Predict a complex which contains a 2 elements where you want one to interact with certain residues of the other

lev engine submit boltz1 \
  --fasta-file input1.fasta \
  --fasta-file input2.fasta \
  --msa input1.a3m \
  --ligand-id "NAG" \
  --pocket-constraints constraints.json

Contents of constraints.json

{
  "binder": "input1",
  "contacts": [["input2", 10], ["input2", 20]]
}

Replace input1 with either a protein fasta base name or a ligand CCD ID. Replace input2 with either another protein fasta base name or a ligand CCD ID. The contacts are a list of lists where the first element is the base name of a protein fasta or a ligand CCD ID and the second element is the residue index or atom index, respectively. You can therefore only define the specific residue or ligand contact constraints on one side of the interaction.

Flags

--covalent-bonds (str) (Optional)
- A comma separated list following the format ID1,residue_number,atom_name1,ID2,residue_number2,atom_name2. This will create a covalent bond between the two atoms. The ID is either the base name of the fasta file or the CCD id of the ligand.
--dna-fasta (str) (Optional)
- The path to the dna fasta file.

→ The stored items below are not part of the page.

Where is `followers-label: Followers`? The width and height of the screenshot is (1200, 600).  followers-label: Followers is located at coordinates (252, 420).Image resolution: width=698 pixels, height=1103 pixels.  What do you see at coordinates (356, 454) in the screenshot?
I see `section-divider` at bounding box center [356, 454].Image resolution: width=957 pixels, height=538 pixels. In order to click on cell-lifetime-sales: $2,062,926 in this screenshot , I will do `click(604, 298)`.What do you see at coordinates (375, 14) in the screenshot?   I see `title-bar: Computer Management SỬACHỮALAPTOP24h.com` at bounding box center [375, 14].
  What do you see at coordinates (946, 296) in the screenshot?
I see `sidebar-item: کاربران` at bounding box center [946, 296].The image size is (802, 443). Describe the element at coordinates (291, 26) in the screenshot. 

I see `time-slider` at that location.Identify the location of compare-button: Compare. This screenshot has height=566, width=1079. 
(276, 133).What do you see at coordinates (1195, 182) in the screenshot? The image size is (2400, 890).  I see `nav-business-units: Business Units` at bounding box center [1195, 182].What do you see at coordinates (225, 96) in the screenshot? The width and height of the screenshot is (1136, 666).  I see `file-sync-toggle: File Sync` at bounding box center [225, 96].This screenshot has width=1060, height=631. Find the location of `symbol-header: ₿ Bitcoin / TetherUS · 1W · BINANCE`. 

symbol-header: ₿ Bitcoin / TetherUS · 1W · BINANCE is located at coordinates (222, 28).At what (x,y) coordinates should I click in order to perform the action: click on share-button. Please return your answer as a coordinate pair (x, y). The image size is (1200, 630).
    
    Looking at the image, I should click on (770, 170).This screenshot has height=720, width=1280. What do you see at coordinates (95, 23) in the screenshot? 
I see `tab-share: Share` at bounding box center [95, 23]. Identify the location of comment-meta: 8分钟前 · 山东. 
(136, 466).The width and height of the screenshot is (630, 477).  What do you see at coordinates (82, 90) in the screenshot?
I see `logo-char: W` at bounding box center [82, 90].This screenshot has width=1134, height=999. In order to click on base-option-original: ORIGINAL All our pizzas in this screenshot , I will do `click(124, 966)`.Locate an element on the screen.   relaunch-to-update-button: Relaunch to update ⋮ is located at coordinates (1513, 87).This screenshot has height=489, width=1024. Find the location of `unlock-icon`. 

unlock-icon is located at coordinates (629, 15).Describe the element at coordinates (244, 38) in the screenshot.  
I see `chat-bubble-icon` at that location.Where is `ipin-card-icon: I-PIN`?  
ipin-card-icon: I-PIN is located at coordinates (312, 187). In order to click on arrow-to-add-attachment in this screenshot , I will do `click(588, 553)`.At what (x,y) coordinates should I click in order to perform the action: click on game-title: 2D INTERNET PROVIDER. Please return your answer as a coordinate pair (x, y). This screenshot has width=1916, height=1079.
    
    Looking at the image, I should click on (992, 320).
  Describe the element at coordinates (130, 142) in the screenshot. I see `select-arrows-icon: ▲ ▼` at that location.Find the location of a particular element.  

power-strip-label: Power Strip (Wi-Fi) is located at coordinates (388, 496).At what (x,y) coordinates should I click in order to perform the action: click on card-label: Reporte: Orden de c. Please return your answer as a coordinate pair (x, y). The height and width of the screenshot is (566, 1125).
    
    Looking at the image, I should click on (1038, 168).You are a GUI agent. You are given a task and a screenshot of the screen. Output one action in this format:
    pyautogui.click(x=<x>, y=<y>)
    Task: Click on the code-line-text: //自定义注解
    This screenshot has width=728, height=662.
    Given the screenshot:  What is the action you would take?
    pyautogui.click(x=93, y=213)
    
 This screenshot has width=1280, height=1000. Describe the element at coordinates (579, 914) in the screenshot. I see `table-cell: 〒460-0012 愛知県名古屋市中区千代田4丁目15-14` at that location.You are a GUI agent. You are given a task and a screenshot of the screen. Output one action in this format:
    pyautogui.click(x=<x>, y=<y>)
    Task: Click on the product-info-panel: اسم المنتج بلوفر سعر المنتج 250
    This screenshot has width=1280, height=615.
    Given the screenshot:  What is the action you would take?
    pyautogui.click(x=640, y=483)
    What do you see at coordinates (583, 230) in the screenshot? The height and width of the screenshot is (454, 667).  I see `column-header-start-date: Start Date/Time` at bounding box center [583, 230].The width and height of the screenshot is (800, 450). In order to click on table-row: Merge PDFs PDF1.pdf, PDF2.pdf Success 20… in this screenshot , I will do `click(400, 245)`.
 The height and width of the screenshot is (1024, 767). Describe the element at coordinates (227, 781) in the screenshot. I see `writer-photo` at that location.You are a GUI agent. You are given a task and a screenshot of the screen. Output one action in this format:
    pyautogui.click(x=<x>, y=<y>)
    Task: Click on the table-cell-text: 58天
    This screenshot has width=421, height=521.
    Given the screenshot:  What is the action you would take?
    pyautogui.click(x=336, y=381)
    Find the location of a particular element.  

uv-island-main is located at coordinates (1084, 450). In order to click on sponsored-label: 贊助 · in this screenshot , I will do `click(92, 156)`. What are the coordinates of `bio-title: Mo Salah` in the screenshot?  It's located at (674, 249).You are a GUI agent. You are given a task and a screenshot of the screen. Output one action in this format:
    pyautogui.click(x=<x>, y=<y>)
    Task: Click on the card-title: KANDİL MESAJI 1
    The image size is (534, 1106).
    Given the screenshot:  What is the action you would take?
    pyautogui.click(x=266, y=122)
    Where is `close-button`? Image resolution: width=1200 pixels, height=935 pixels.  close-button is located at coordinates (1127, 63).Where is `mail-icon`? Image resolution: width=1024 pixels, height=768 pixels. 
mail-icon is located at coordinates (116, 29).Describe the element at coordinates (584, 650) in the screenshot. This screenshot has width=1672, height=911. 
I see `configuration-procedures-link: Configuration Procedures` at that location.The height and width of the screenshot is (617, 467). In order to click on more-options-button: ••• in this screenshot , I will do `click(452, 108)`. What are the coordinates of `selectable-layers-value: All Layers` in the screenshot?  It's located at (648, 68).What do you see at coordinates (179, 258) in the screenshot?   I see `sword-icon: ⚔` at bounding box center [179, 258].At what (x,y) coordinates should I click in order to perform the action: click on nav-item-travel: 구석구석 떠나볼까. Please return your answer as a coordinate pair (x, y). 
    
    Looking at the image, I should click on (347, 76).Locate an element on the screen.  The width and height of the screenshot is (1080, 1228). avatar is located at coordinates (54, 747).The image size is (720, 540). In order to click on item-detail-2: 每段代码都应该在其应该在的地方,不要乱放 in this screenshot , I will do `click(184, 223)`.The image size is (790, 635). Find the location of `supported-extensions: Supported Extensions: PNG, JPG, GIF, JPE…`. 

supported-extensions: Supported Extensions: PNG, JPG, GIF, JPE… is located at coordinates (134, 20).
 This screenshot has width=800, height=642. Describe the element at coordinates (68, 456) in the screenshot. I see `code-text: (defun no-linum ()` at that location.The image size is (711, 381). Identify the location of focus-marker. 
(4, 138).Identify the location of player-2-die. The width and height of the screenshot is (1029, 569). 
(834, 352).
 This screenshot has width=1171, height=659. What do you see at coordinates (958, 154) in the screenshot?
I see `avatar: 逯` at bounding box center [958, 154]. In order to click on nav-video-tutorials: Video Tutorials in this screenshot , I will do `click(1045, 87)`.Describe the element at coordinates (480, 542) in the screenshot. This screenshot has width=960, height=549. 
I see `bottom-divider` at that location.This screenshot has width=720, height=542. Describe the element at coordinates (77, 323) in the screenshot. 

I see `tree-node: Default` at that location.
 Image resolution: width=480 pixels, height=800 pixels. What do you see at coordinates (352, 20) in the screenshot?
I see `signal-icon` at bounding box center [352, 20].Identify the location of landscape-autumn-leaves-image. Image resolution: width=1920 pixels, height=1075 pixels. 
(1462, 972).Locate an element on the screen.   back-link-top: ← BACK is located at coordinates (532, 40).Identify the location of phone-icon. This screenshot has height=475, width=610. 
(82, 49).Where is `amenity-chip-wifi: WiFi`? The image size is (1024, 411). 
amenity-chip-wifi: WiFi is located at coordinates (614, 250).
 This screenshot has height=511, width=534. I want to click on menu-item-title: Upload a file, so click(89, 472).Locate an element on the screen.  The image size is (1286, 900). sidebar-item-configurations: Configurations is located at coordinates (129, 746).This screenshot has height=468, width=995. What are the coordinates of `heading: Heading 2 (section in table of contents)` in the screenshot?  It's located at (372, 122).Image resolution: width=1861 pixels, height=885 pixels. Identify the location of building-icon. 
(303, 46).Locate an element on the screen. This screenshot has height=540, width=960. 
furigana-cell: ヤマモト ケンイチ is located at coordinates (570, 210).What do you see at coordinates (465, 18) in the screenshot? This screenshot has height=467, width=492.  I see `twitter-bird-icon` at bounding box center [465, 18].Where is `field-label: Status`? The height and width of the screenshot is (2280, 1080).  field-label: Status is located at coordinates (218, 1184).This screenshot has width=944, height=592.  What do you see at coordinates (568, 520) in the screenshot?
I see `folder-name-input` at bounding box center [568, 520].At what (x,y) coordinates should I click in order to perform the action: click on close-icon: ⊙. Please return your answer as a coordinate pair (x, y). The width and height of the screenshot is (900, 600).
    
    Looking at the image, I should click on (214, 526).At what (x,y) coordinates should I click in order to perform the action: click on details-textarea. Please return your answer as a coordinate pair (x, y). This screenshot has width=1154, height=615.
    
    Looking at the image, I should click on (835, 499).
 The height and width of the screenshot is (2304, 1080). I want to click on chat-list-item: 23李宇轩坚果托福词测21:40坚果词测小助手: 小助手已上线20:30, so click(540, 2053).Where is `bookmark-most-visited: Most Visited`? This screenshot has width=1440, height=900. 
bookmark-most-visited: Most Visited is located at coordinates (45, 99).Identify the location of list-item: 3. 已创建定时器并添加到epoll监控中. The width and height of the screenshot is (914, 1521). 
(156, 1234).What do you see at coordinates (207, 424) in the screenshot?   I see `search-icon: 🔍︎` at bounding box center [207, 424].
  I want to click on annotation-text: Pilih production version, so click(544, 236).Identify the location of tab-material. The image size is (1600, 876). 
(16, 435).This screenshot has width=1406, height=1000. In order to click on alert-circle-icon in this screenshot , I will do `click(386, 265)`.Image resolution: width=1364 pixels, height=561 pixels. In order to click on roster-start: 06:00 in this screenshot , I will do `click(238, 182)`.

Multiple files can be included by using the flag multiple times.
--fasta-file (str) (Required)
- The path to the protein fasta file. Multiple files can be included by using the flag multiple times. Each protein fasta must have a matching MSA file or be set to single-seq mode.
--gpu-type (str) (Default: t4)
- The type of GPU to use. Default is “t4” but boltz1 frequently requires very high GPU memory, especially when large non-protein non-nucleic acid ligands are invovled. If you see a file titled OUT_OF_MEMORY_TRY_BIGGER_GPU in the output that means your GPU ran out of memory and you should try and A100 GPU. If you were already using an A100 and still ran out of memory please contact support for assistance.
- Options:
  - t4
  - l4
  - a100
--ligand-id (str) (Optional)
- A CCD id for a ligand. Multiple ligands can be included by using the flag multiple times.
--msa (str) (Optional)
- The path to an a3m file that matches the base name of a protein fasta set with –fasta-file. Multiple files can be included by using the flag multiple times and each should correspond to a matching protein fasta.
--rna-fasta (str) (Optional)
- The path to the rna fasta file. Multiple files can be included by using the flag multiple times.
--single-seq (str) (Optional)
- The ID of a protein you wish to run in single sequence mode. The ID is the base name of the fasta file for the protein. i.e. input.fasta would be identified as “input”.
--smiles (str) (Optional)
- A smile string for a ligand. Multiple ligands can be included by using the flag multiple times.
--pocket-constaints (str) (Optional)
- Either a json file or string. The format should be: {“binder”: “element1”, “contacts”: [[“element2”, 10], [“element2”, 20]]}. where element1 & 2 refer to the base name of the fasta file or a ligand ID.

Python Interface

Flags

fasta_paths (List[str]) (Required)
- The path to the protein fasta file. Multiple files can be included by using the flag multiple times. Each protein fasta must have a matching MSA file or be set to single-seq mode.
dna_fasta_paths (List[str]) (Optional)
- The path to the dna fasta file. Multiple files can be included by using the flag multiple times.
rna_fasta_paths (List[str]) (Optional)
- The path to the rna fasta file. Multiple files can be included by using the flag multiple times.
smiles (List[str]) (Optional)
- A smile string for a ligand. Multiple ligands can be included by using the flag multiple times.
gpu_type (str) (Default: t4)
- The type of GPU to use. Default is “t4” but boltz1 frequently requires very high GPU memory, especially when large non-protein non-nucleic acid ligands are invovled. If you see a file titled OUT_OF_MEMORY_TRY_BIGGER_GPU in the output that means your GPU ran out of memory and you should try and A100 GPU. If you were already using an A100 and still ran out of memory please contact support for assistance.
- Options:
  - t4
  - l4
  - a100

Outputs

The output is a tarball with the file found at “output/boltz_results_output/predictions/output/output_model_0.pdb” being the predicted structure. The other files mostly represent intermediates and logs which are useful for debugging.